*Task statement:* All lines of the material must be output verbatim.

·····

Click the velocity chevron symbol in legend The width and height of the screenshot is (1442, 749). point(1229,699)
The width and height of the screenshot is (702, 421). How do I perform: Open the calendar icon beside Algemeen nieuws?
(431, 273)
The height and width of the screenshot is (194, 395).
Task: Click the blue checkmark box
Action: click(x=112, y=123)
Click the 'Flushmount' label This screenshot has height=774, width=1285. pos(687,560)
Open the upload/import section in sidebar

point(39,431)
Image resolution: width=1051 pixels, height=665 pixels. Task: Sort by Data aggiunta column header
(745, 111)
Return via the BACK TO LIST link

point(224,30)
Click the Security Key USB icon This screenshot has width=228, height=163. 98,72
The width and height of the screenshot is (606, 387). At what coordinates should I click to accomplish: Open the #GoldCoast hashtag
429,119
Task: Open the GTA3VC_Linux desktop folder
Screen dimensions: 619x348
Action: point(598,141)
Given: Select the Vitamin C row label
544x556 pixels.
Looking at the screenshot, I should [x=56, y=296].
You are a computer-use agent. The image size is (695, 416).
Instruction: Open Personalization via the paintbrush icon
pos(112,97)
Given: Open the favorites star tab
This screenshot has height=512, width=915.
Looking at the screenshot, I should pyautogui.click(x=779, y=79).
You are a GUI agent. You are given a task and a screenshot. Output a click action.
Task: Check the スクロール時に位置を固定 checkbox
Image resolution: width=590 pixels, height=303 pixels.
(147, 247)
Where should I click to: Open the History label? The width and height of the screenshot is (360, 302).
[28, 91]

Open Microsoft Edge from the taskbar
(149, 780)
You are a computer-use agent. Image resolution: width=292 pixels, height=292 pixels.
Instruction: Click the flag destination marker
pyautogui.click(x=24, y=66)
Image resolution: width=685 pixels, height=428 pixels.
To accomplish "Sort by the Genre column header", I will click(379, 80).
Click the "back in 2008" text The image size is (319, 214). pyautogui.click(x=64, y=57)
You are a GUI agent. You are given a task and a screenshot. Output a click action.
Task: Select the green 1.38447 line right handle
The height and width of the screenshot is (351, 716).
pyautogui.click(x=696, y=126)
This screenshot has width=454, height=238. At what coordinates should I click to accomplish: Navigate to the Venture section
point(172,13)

·····

*Answer for the task:*
Click the velocity chevron symbol in legend The width and height of the screenshot is (1442, 749). point(1229,699)
The width and height of the screenshot is (702, 421). How do I perform: Open the calendar icon beside Algemeen nieuws?
(431, 273)
The height and width of the screenshot is (194, 395).
Task: Click the blue checkmark box
Action: click(x=112, y=123)
Click the 'Flushmount' label This screenshot has height=774, width=1285. pos(687,560)
Open the upload/import section in sidebar

point(39,431)
Image resolution: width=1051 pixels, height=665 pixels. Task: Sort by Data aggiunta column header
(745, 111)
Return via the BACK TO LIST link

point(224,30)
Click the Security Key USB icon This screenshot has width=228, height=163. 98,72
The width and height of the screenshot is (606, 387). At what coordinates should I click to accomplish: Open the #GoldCoast hashtag
429,119
Task: Open the GTA3VC_Linux desktop folder
Screen dimensions: 619x348
Action: point(598,141)
Given: Select the Vitamin C row label
544x556 pixels.
Looking at the screenshot, I should [x=56, y=296].
You are a computer-use agent. The image size is (695, 416).
Instruction: Open Personalization via the paintbrush icon
pos(112,97)
Given: Open the favorites star tab
This screenshot has height=512, width=915.
Looking at the screenshot, I should pyautogui.click(x=779, y=79).
You are a GUI agent. You are given a task and a screenshot. Output a click action.
Task: Check the スクロール時に位置を固定 checkbox
Image resolution: width=590 pixels, height=303 pixels.
(147, 247)
Where should I click to: Open the History label? The width and height of the screenshot is (360, 302).
[28, 91]

Open Microsoft Edge from the taskbar
(149, 780)
You are a computer-use agent. Image resolution: width=292 pixels, height=292 pixels.
Instruction: Click the flag destination marker
pyautogui.click(x=24, y=66)
Image resolution: width=685 pixels, height=428 pixels.
To accomplish "Sort by the Genre column header", I will click(379, 80).
Click the "back in 2008" text The image size is (319, 214). pyautogui.click(x=64, y=57)
You are a GUI agent. You are given a task and a screenshot. Output a click action.
Task: Select the green 1.38447 line right handle
The height and width of the screenshot is (351, 716).
pyautogui.click(x=696, y=126)
This screenshot has width=454, height=238. At what coordinates should I click to accomplish: Navigate to the Venture section
point(172,13)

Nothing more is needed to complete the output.